- Interactive map of Luzat
- Coordinates: 40°15′31″N 20°2′17″E﻿ / ﻿40.25861°N 20.03806°E
- Country: Albania
- County: Gjirokastër
- Municipality: Tepelenë
- Administrative unit: Qendër Tepelenë
- Elevation: 315 m (1,033 ft)
- Demonym(s): Luzatar Luzatarët
- Time zone: UTC+1 (CET)
- • Summer (DST): UTC+2 (CEST)

= Luzat =

Village in Albania

Luzat (also spelled Luzati) is a village in the Qendër Tepelenë administrative unit, part of the Tepelenë Municipality, in Gjirokastër County, Albania.

== Geography ==
Luzat is located at approximately 40° 15′ 31″ N, 20° 2′ 17″ E. The village lies at an elevation of about 315 m (1,033 ft) above sea level.

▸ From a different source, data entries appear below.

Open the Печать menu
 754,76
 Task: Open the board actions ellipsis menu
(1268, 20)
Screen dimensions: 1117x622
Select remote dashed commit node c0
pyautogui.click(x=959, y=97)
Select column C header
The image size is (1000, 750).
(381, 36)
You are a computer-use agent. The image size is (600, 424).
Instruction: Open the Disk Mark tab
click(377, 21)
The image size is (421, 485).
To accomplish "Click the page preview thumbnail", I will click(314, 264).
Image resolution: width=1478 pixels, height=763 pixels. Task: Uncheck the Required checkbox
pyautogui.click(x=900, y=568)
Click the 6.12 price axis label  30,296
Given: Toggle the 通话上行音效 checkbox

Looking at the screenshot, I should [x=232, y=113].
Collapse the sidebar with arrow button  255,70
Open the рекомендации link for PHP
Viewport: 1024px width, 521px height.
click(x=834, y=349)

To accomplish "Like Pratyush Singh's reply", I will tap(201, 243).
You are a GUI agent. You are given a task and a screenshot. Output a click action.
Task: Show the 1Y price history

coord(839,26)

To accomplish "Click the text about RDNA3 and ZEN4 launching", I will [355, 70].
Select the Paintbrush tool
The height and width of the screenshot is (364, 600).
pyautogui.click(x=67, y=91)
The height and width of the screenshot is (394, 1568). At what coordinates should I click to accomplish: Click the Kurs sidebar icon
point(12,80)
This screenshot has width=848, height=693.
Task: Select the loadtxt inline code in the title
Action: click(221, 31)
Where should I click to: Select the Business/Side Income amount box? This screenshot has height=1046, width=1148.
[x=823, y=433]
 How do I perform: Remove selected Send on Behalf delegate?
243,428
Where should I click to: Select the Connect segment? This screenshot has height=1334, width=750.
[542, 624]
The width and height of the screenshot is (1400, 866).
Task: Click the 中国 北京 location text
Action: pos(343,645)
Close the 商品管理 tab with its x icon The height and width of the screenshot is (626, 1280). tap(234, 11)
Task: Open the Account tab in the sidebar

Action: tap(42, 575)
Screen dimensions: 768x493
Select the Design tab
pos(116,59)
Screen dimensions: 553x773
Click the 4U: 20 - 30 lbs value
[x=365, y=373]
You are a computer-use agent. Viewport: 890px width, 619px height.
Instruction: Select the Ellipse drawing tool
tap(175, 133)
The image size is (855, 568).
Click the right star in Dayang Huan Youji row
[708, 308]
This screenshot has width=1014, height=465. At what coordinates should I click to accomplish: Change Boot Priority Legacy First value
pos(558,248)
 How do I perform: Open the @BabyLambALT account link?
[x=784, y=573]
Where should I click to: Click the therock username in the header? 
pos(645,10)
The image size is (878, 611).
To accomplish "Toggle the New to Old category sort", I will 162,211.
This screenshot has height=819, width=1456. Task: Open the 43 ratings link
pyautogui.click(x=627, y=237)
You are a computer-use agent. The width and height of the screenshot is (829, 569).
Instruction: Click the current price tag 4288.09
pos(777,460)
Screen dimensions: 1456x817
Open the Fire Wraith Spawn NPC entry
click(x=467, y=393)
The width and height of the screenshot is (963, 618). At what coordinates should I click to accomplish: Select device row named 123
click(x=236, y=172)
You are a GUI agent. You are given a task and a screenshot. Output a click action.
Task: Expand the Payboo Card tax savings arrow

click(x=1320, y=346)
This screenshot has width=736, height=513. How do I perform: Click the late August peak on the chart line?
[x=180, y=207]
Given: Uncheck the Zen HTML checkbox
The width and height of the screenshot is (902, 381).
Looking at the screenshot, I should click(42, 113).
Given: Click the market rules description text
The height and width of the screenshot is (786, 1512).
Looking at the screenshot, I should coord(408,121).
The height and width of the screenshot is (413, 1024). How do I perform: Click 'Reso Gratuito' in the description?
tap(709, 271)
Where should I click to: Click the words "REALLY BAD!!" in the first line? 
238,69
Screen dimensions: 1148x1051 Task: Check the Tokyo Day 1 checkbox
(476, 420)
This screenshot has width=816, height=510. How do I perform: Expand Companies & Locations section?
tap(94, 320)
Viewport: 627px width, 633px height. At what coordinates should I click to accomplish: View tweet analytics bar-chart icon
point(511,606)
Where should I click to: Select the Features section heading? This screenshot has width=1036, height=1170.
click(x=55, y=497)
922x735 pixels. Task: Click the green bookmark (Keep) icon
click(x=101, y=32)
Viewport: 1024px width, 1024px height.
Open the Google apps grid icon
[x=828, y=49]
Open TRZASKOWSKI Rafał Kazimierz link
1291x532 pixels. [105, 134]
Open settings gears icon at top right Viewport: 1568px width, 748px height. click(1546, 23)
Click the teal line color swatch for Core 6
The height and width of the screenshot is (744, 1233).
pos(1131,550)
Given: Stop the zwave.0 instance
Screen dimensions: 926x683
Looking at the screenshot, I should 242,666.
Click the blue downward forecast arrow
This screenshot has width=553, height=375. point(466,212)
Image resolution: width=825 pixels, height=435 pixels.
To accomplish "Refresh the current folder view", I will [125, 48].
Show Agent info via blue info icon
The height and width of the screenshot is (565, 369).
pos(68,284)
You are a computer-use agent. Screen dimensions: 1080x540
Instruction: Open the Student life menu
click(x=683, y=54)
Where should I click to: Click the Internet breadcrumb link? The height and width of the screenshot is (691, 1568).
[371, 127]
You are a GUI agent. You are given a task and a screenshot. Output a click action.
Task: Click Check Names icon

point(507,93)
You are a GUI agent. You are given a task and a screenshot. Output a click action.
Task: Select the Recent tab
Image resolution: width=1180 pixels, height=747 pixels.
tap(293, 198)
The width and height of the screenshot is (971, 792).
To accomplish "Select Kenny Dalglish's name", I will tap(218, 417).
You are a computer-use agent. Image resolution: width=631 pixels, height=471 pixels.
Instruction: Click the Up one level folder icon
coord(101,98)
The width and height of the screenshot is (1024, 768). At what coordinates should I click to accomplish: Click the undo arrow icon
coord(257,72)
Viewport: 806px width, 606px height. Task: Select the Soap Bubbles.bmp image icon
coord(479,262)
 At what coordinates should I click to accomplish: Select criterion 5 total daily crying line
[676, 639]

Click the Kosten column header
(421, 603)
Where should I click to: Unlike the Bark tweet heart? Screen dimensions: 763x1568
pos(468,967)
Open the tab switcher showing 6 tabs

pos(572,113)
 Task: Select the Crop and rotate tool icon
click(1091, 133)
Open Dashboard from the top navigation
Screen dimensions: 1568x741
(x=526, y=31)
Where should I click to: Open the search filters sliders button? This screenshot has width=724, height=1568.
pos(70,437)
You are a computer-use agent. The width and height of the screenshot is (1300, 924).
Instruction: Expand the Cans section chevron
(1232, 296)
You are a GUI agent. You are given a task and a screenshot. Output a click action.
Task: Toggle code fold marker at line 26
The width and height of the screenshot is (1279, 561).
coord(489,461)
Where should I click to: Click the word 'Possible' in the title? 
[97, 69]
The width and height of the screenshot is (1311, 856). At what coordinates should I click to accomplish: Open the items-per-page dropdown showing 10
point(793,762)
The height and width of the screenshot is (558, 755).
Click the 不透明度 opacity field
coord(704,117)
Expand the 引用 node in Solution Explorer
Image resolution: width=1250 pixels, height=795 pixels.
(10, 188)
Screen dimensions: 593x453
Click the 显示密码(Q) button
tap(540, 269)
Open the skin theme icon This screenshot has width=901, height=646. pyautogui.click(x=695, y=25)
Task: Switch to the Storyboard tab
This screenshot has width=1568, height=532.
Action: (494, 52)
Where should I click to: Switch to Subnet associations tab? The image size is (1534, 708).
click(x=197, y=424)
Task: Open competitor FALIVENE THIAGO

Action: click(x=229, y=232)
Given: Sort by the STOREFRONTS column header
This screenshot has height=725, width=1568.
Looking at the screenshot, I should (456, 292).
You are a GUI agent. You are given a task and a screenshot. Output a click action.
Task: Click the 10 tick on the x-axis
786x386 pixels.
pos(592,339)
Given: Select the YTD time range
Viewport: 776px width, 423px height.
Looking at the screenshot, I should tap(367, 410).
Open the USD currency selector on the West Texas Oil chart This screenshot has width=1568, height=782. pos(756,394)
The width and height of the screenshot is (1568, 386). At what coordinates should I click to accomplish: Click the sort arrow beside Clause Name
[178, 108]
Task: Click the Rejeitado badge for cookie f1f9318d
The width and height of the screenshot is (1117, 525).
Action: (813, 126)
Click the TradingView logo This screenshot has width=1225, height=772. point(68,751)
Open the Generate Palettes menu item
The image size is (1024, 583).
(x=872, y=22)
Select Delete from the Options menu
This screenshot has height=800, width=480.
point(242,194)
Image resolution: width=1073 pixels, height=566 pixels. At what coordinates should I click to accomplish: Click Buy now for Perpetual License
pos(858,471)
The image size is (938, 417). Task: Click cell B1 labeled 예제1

== Administrative context ==
Luzat falls under the Qendër Tepelenë administrative unit, within Tepelenë Municipality—established under Law No. 115/2014, which reorganized local government units across Albania.

== Location and surroundings ==
The village is about 1.6 km from the main national road connecting Tepelenë and Gjirokastër, positioned in a hilly landscape near the Vjosa River.